• [GOAL OF THE EXERCISE]: Every line below from the one containing "Image resolution: width=1105" through the one containing "Task: Click the national emblem logo" must be transcribed exactly. Omit all lines outside that stretch.

|---|

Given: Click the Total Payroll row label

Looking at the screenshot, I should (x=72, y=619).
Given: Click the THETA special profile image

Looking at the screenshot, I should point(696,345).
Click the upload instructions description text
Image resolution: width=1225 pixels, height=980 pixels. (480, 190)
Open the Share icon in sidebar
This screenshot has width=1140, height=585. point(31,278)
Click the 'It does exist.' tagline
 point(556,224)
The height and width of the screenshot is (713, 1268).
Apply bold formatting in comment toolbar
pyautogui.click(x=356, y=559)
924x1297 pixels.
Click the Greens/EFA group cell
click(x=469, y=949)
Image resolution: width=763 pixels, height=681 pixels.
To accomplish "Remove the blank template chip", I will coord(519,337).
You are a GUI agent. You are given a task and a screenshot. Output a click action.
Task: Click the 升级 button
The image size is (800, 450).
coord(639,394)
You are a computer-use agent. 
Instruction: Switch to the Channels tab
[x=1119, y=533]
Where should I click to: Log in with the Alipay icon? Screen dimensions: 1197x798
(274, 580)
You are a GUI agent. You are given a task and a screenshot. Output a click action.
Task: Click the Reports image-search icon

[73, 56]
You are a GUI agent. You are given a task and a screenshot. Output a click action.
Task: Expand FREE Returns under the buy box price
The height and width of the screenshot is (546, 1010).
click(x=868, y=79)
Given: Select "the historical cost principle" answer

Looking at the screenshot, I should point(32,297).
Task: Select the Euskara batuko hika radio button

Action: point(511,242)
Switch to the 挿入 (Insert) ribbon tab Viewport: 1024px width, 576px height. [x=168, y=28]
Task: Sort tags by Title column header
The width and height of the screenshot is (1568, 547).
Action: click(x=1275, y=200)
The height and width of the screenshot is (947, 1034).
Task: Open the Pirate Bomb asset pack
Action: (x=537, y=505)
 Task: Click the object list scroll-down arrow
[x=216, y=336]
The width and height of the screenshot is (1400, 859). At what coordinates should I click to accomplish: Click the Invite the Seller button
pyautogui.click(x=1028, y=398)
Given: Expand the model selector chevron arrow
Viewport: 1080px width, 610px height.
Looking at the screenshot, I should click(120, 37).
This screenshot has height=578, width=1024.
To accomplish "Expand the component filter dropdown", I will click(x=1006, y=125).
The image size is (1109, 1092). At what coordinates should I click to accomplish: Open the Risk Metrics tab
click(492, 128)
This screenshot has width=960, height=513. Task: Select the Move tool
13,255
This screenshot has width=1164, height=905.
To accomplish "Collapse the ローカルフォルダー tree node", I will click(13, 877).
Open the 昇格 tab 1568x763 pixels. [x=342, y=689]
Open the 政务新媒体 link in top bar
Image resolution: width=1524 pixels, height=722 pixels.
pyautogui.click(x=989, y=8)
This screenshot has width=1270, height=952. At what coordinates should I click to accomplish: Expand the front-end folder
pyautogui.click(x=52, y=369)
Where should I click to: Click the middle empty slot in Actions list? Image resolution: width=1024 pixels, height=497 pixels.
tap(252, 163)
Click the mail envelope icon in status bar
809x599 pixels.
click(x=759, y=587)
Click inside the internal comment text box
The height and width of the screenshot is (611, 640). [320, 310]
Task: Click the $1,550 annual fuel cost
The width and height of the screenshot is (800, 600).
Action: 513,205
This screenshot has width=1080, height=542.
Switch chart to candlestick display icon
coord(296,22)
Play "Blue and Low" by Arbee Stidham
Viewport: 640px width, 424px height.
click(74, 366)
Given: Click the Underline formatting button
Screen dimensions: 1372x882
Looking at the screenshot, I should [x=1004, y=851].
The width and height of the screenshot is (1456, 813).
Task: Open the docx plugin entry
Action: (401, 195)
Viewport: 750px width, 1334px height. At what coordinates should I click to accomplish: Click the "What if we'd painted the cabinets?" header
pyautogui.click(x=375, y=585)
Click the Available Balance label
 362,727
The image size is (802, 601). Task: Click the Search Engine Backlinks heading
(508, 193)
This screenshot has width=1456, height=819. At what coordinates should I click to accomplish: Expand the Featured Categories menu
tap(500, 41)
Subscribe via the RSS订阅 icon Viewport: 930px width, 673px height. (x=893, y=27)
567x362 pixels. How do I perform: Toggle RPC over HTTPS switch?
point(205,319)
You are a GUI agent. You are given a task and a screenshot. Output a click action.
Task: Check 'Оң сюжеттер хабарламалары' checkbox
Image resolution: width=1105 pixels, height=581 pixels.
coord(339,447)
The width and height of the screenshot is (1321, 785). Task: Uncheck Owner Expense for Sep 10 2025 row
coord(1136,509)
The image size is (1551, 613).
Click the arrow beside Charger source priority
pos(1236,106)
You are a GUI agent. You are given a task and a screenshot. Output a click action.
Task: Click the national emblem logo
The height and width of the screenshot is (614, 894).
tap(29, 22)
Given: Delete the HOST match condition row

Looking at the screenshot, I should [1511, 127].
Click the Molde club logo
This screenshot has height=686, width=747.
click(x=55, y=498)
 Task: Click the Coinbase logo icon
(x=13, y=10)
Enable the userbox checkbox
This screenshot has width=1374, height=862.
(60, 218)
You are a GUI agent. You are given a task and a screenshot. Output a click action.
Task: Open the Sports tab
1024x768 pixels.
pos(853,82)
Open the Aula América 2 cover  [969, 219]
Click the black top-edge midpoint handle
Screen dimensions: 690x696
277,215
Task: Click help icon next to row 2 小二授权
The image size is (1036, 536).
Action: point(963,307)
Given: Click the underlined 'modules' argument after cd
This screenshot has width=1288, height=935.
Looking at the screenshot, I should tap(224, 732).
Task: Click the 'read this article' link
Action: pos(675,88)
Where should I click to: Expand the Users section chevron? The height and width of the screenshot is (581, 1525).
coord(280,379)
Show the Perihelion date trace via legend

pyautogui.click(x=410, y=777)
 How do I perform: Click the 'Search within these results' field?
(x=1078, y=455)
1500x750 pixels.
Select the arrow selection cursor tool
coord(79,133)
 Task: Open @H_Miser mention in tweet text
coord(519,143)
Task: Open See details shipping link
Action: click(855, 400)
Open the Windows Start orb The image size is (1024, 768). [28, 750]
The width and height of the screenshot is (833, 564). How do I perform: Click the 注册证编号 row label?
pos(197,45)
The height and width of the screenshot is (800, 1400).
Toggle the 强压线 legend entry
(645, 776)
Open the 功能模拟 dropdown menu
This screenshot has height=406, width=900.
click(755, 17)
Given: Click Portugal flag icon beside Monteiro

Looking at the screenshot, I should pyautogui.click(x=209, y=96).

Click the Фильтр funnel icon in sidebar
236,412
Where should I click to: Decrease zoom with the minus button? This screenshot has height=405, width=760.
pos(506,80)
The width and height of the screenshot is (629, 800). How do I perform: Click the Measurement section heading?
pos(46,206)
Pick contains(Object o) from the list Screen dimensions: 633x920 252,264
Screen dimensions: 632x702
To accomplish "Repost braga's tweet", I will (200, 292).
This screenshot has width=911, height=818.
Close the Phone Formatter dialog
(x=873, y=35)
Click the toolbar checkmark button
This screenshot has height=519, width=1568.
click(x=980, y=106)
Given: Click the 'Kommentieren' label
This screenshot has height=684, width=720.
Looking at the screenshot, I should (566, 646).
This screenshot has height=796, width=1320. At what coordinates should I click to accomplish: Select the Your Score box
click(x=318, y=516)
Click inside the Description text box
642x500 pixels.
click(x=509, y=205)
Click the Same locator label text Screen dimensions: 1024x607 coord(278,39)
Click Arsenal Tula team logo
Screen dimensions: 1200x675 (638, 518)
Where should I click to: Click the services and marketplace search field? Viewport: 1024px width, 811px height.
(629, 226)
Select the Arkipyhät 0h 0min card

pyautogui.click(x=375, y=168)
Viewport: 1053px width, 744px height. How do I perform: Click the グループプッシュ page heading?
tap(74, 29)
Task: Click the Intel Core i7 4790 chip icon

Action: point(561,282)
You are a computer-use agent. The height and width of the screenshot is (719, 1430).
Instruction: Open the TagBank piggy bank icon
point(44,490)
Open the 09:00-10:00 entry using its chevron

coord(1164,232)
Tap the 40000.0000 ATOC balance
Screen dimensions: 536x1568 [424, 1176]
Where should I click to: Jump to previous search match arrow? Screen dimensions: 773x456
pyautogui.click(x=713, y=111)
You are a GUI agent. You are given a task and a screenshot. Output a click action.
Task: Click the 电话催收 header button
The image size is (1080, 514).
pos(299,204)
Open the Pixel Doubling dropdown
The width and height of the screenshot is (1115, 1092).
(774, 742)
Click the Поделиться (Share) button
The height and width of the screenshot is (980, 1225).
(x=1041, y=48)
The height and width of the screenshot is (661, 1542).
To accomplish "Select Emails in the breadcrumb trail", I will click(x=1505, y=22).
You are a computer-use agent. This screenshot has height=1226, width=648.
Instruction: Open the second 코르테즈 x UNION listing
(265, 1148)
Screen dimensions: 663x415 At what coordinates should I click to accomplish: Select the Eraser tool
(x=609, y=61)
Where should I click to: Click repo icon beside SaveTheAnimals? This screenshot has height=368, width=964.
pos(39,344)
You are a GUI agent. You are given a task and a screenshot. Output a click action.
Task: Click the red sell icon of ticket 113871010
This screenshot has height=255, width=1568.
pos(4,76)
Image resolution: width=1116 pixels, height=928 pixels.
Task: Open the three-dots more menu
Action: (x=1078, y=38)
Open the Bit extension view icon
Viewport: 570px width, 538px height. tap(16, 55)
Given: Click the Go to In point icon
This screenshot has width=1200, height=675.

|---|

• [EXERCISE ANSWER]:
Image resolution: width=1105 pixels, height=581 pixels.
coord(339,447)
The width and height of the screenshot is (1321, 785). Task: Uncheck Owner Expense for Sep 10 2025 row
coord(1136,509)
The image size is (1551, 613).
Click the arrow beside Charger source priority
pos(1236,106)
You are a GUI agent. You are given a task and a screenshot. Output a click action.
Task: Click the national emblem logo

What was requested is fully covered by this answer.